▸ **Activity**:
Repeat only the lines below from the one containing "You are a GUI" through the one containing "The image size is (892, 615).", inclusive, exactly as written.

▸ **Records**:
┌──

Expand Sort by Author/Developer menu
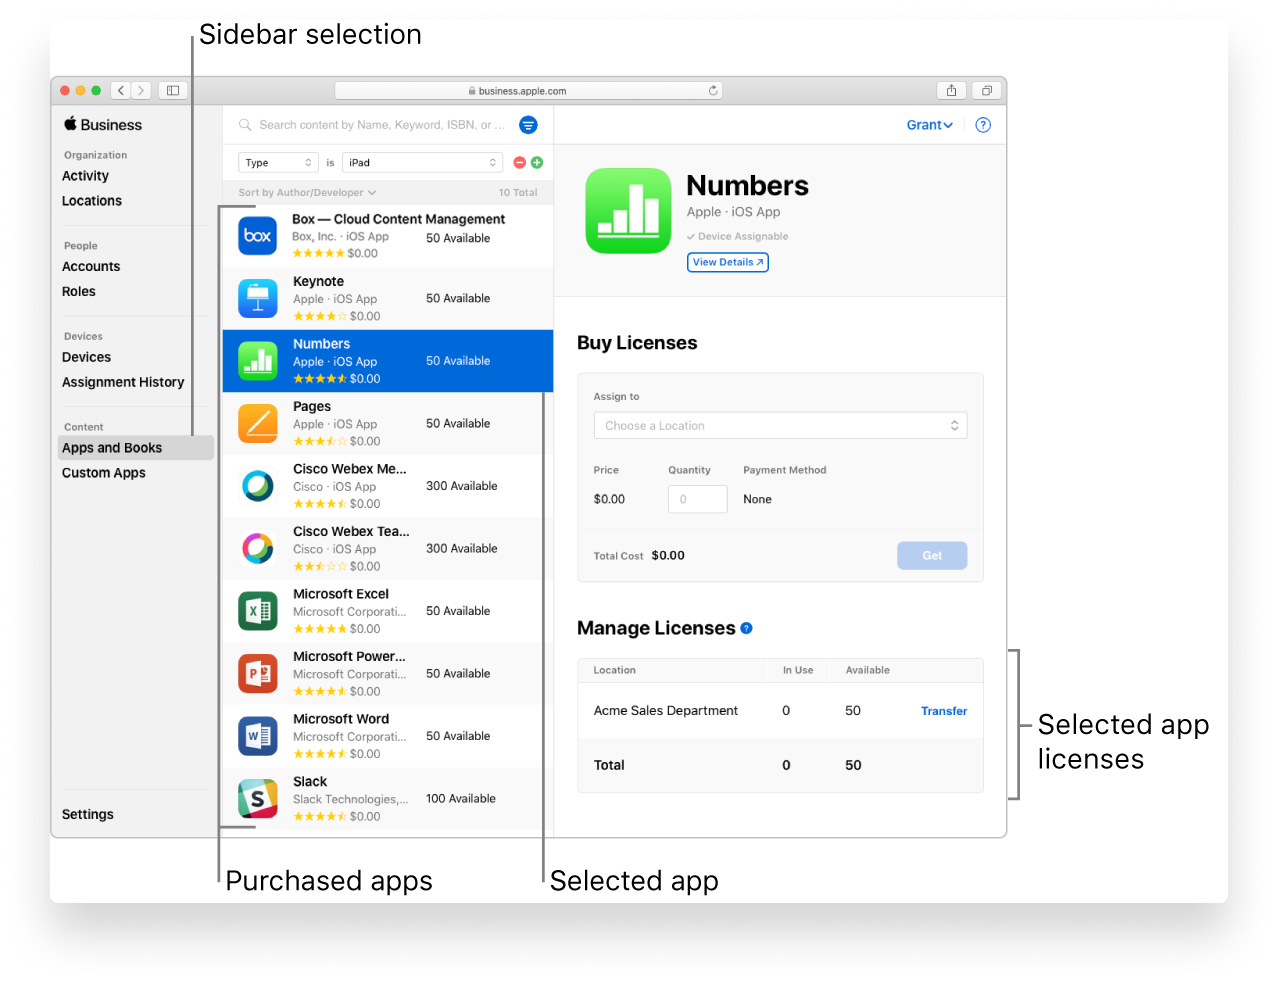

└──
┌──

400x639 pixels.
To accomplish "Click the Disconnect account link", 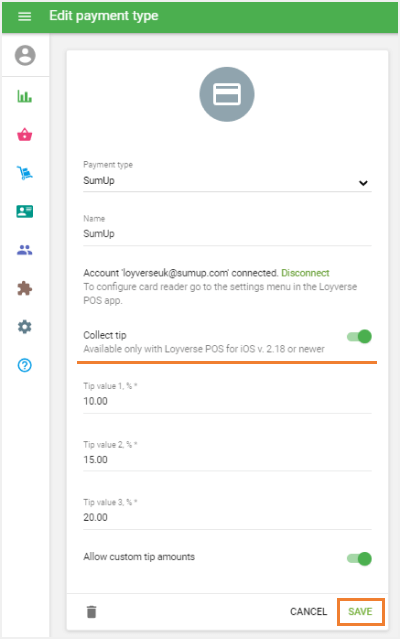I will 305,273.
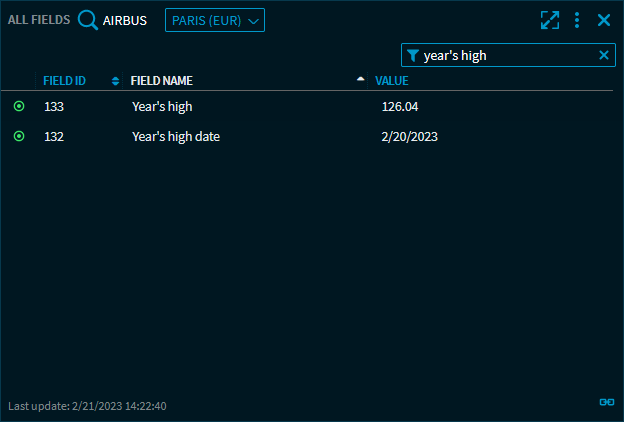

└──
┌──

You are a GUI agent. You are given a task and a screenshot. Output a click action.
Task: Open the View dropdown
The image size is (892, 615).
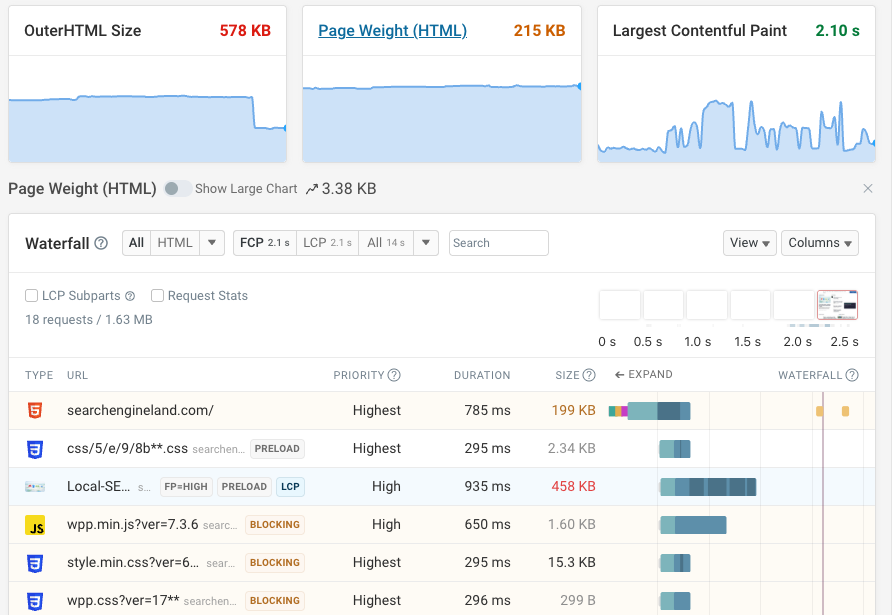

└──

▸ **Expected answer**:
You are a GUI agent. You are given a task and a screenshot. Output a click action.
Task: Open the View dropdown
The image size is (892, 615).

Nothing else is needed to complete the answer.